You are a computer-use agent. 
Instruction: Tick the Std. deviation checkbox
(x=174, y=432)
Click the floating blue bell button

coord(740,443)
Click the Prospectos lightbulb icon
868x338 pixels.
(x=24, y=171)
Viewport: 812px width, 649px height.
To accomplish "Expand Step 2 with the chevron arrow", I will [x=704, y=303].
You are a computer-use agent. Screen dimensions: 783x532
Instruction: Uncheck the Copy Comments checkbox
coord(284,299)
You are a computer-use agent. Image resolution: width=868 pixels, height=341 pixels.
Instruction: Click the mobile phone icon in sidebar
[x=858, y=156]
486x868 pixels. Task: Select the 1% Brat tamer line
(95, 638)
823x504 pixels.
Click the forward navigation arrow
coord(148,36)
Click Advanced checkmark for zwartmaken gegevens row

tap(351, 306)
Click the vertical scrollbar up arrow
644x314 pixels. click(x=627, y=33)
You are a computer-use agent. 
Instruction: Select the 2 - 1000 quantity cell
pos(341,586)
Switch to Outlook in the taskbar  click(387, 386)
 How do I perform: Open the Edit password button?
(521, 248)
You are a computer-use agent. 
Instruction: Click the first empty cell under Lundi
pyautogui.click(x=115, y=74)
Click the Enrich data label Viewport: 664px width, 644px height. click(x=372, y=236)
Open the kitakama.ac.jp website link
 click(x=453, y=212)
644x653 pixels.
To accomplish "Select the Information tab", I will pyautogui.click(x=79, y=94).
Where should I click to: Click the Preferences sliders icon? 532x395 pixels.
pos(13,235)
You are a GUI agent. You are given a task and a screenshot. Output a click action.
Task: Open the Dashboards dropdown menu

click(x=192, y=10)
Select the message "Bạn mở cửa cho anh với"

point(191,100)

## WORK TASK
Would you repeat all the material exactly as it is shown?

## SOLUTION BELOW
You are a computer-use agent. 
Instruction: Tick the Std. deviation checkbox
(x=174, y=432)
Click the floating blue bell button

coord(740,443)
Click the Prospectos lightbulb icon
868x338 pixels.
(x=24, y=171)
Viewport: 812px width, 649px height.
To accomplish "Expand Step 2 with the chevron arrow", I will [x=704, y=303].
You are a computer-use agent. Screen dimensions: 783x532
Instruction: Uncheck the Copy Comments checkbox
coord(284,299)
You are a computer-use agent. Image resolution: width=868 pixels, height=341 pixels.
Instruction: Click the mobile phone icon in sidebar
[x=858, y=156]
486x868 pixels. Task: Select the 1% Brat tamer line
(95, 638)
823x504 pixels.
Click the forward navigation arrow
coord(148,36)
Click Advanced checkmark for zwartmaken gegevens row

tap(351, 306)
Click the vertical scrollbar up arrow
644x314 pixels. click(x=627, y=33)
You are a computer-use agent. 
Instruction: Select the 2 - 1000 quantity cell
pos(341,586)
Switch to Outlook in the taskbar  click(387, 386)
 How do I perform: Open the Edit password button?
(521, 248)
You are a computer-use agent. 
Instruction: Click the first empty cell under Lundi
pyautogui.click(x=115, y=74)
Click the Enrich data label Viewport: 664px width, 644px height. click(x=372, y=236)
Open the kitakama.ac.jp website link
 click(x=453, y=212)
644x653 pixels.
To accomplish "Select the Information tab", I will pyautogui.click(x=79, y=94).
Where should I click to: Click the Preferences sliders icon? 532x395 pixels.
pos(13,235)
You are a GUI agent. You are given a task and a screenshot. Output a click action.
Task: Open the Dashboards dropdown menu

click(x=192, y=10)
Select the message "Bạn mở cửa cho anh với"

point(191,100)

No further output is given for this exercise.